Saturday, September 15, 2007

Lost in the Wild

Danger and Survival in the North Woods

Cary Griffith


"He stumbles through the woods like a somnambulist. He is devastated. He is trying to remove himself, trying to bring himself awake, but he's beyond conscious thought. He is tired, and he tries to focus on his mission - to find someplace to hide, someplace to sleep, someplace safe, out of the weather, out of the cold.

But he is cold. He can feel it as he walks. His legs are still wet and stiff and his feet are numb. His brain isn't functioning. It is as though the freezing water has reached around his cerebral cortex and deadened it with an icy grip." p. 140 Lost in the Wild

Griffith researched his subjects well. Giving an accurate second-hand account of survival stories takes a decent amount of labor - and to do it well - takes some skill and creativity.

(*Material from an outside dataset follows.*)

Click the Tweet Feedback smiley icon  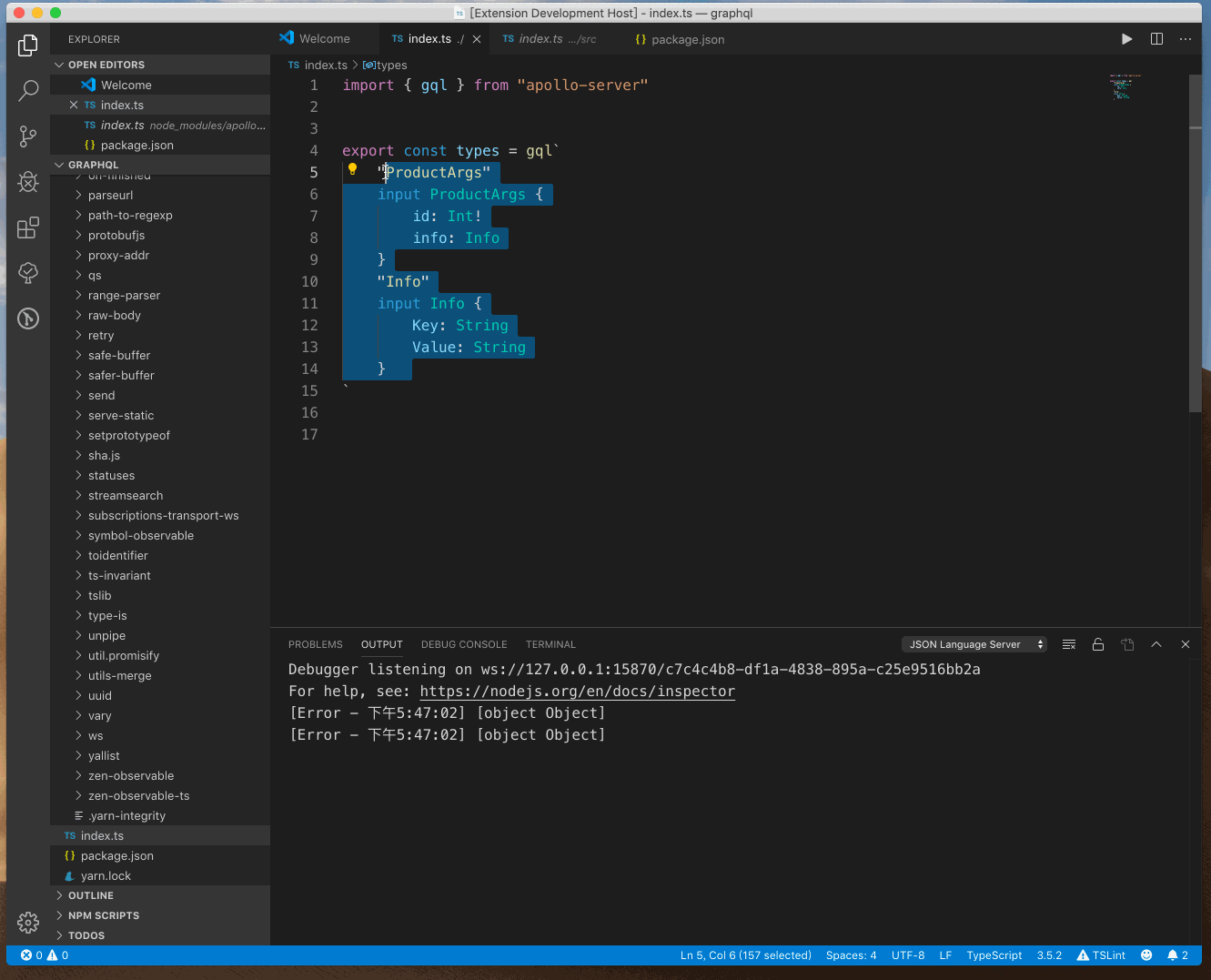[1146, 955]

Griffith gives an account of two seperate survival struggles of two young males, with two different sets of outdoor experience who get lost in the North Woods of the Bounday Waters Canoe and Wildreness Area (BWCWA) of Minnesota and the Quetico Park of Manitoba, Canada.

The two stories overlap by chapter in the book which allows the reader to compare and contrast the two stories - the novice who makes all kinds of mistakes and the expert outdoorsman who thinks clearly and posseses strength of character. Miraculassly both young men make it out alive.

The book was inciteful and well written. The reader will walk away with the stories vivid in their mind as if the reader was part of the story in some way. The stories were exciting and gripping.

Anyone who plans to daypack or overnight pack in the Boundary Waters needs to read this may save your life!!!